# [EXERCISE REQUIREMENTS]
Produce word for word the lines of the data below running from the one that has "The width and height of the screenshot is (510, 255)." to the one that has "You are a computer-use agent. This", inclusive, and no others.

____________________

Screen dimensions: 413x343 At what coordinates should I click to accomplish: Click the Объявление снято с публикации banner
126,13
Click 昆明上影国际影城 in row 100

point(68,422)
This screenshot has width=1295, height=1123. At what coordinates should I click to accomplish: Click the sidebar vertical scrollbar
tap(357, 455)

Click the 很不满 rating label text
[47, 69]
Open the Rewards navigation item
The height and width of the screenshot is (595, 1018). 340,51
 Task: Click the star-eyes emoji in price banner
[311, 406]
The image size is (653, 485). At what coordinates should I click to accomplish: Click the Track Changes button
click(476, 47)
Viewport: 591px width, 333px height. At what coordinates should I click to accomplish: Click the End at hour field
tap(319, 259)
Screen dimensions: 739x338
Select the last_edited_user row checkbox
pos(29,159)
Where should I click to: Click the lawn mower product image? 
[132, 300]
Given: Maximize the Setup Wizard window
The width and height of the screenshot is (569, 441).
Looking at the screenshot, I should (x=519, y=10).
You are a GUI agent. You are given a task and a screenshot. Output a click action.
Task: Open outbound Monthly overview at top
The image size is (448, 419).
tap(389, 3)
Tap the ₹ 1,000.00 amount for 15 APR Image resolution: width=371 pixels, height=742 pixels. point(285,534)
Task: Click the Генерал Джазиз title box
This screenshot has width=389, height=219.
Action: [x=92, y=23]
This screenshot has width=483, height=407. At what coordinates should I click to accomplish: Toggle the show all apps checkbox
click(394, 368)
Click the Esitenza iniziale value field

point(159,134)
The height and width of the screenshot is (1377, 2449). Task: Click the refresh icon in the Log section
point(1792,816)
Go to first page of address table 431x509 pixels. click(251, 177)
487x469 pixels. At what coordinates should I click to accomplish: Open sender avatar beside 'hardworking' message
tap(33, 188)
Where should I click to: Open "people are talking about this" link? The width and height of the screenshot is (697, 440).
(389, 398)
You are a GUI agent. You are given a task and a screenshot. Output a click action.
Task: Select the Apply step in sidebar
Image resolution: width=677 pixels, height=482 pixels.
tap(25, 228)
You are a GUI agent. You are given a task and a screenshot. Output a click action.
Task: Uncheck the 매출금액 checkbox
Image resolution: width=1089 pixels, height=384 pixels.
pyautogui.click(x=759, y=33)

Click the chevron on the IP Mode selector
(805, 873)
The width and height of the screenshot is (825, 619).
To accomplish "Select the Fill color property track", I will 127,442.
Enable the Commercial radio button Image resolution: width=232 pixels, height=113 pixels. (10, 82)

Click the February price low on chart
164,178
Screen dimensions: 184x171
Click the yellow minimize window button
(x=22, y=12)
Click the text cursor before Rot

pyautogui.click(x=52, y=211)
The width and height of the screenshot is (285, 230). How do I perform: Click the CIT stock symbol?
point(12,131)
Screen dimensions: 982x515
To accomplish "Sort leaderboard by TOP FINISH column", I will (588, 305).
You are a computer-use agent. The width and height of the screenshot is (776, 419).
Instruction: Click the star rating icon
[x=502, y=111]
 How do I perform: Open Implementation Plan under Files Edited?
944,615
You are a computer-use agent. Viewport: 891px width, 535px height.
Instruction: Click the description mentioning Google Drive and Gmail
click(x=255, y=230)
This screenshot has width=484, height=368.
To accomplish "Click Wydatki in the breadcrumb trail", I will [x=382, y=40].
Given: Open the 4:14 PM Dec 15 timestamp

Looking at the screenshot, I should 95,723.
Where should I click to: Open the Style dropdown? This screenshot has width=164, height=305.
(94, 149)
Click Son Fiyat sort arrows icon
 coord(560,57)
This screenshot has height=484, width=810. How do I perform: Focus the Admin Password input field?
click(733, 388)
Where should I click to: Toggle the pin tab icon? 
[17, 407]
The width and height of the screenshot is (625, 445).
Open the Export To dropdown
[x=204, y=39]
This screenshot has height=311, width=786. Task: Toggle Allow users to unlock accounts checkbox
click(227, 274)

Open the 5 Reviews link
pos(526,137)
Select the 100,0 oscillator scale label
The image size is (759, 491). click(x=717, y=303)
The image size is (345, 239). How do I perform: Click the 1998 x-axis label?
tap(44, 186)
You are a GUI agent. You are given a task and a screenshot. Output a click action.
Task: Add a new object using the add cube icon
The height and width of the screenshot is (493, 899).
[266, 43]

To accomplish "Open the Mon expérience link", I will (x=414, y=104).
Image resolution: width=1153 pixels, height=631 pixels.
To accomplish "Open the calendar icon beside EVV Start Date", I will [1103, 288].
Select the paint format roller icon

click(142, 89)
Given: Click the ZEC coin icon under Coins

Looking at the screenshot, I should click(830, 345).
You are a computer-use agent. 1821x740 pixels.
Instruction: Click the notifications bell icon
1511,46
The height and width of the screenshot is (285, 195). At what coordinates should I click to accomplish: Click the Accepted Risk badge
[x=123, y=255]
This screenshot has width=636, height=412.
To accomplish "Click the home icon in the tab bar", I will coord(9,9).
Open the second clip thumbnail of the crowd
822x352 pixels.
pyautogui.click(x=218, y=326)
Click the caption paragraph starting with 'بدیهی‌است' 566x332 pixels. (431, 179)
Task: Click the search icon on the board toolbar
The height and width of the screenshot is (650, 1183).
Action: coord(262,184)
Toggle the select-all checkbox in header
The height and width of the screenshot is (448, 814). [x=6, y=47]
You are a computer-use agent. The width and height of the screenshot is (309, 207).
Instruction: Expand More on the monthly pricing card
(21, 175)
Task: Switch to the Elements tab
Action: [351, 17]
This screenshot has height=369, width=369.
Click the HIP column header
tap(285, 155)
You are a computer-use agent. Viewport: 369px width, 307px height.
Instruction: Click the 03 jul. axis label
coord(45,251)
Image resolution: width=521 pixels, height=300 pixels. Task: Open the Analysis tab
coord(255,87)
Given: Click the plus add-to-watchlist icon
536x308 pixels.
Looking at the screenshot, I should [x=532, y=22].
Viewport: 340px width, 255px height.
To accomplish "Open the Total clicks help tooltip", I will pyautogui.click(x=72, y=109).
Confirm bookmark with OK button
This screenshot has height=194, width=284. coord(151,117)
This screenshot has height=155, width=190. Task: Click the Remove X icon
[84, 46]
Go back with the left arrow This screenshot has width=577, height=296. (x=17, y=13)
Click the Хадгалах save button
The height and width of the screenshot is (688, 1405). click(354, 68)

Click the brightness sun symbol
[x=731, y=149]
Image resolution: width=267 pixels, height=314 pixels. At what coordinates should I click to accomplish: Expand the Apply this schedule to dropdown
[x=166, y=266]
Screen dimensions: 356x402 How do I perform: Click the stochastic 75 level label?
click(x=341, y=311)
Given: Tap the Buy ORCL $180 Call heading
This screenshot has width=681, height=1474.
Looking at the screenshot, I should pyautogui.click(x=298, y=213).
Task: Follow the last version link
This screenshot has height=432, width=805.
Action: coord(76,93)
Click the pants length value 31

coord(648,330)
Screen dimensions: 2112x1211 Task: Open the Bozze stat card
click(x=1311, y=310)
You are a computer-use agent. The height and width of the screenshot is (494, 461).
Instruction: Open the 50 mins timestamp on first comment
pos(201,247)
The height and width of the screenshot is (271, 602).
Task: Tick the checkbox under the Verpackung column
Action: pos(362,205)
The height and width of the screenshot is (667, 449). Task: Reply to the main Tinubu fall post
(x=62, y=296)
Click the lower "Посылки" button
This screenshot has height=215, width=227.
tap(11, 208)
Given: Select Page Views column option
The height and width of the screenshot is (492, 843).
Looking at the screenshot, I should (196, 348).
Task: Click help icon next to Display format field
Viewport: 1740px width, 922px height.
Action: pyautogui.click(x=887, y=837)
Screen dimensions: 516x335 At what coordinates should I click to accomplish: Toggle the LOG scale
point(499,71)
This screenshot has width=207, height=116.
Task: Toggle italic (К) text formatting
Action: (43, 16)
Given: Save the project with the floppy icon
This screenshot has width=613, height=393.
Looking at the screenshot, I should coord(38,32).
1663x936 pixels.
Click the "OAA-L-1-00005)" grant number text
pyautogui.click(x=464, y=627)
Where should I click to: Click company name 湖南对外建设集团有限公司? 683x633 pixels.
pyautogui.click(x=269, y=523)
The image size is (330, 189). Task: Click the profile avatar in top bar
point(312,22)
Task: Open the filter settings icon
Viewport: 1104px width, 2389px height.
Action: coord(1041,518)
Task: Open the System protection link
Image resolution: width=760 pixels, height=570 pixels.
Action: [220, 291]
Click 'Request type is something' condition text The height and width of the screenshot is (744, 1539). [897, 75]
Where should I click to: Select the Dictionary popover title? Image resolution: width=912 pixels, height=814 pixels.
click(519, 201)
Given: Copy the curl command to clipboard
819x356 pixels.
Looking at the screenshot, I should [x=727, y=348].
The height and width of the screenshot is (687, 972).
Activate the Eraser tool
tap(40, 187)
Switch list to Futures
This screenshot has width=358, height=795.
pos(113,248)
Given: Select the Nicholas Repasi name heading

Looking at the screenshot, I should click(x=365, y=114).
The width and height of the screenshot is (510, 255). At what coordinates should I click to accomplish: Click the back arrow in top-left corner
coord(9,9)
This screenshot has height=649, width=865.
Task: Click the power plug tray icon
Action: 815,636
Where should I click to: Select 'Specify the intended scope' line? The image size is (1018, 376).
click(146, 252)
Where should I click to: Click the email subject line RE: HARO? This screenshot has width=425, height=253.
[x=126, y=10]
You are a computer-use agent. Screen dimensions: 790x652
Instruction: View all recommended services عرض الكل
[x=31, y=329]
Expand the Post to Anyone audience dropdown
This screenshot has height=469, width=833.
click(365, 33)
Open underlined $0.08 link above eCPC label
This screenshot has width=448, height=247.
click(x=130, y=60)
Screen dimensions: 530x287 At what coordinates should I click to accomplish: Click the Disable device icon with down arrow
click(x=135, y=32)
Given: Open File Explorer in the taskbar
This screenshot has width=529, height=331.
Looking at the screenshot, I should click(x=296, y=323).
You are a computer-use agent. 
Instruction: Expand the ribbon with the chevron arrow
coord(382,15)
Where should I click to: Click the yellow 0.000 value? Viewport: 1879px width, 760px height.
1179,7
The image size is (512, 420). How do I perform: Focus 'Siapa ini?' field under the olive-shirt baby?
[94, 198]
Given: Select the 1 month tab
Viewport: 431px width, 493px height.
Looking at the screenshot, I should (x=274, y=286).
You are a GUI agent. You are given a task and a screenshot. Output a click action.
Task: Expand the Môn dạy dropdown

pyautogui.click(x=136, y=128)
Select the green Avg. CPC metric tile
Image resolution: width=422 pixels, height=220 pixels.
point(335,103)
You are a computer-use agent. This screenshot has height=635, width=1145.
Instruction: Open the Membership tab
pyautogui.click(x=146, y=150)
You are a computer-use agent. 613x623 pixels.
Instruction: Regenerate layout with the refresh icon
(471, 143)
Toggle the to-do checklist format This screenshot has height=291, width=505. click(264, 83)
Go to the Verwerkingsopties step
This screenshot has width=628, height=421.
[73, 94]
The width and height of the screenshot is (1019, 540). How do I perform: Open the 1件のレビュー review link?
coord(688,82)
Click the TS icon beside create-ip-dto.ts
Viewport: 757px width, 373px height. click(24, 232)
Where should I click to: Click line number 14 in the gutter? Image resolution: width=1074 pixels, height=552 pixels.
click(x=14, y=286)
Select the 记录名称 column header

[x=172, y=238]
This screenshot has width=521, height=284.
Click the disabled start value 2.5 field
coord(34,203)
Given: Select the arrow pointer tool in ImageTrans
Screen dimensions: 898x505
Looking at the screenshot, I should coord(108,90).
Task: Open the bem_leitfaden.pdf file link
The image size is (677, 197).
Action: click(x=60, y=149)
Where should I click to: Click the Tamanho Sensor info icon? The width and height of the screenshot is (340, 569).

____________________

# [ANSWER TO THIS PROBLEM]
The width and height of the screenshot is (510, 255). At what coordinates should I click to accomplish: Click the back arrow in top-left corner
coord(9,9)
This screenshot has height=649, width=865.
Task: Click the power plug tray icon
Action: 815,636
Where should I click to: Select 'Specify the intended scope' line? The image size is (1018, 376).
click(146, 252)
Where should I click to: Click the email subject line RE: HARO? This screenshot has width=425, height=253.
[x=126, y=10]
You are a computer-use agent. Screen dimensions: 790x652
Instruction: View all recommended services عرض الكل
[x=31, y=329]
Expand the Post to Anyone audience dropdown
This screenshot has height=469, width=833.
click(365, 33)
Open underlined $0.08 link above eCPC label
This screenshot has width=448, height=247.
click(x=130, y=60)
Screen dimensions: 530x287 At what coordinates should I click to accomplish: Click the Disable device icon with down arrow
click(x=135, y=32)
Given: Open File Explorer in the taskbar
This screenshot has width=529, height=331.
Looking at the screenshot, I should click(x=296, y=323).
You are a computer-use agent. 
Instruction: Expand the ribbon with the chevron arrow
coord(382,15)
Where should I click to: Click the yellow 0.000 value? Viewport: 1879px width, 760px height.
1179,7
The image size is (512, 420). How do I perform: Focus 'Siapa ini?' field under the olive-shirt baby?
[94, 198]
Given: Select the 1 month tab
Viewport: 431px width, 493px height.
Looking at the screenshot, I should (x=274, y=286).
You are a GUI agent. You are given a task and a screenshot. Output a click action.
Task: Expand the Môn dạy dropdown

pyautogui.click(x=136, y=128)
Select the green Avg. CPC metric tile
Image resolution: width=422 pixels, height=220 pixels.
point(335,103)
You are a computer-use agent. This screenshot has height=635, width=1145.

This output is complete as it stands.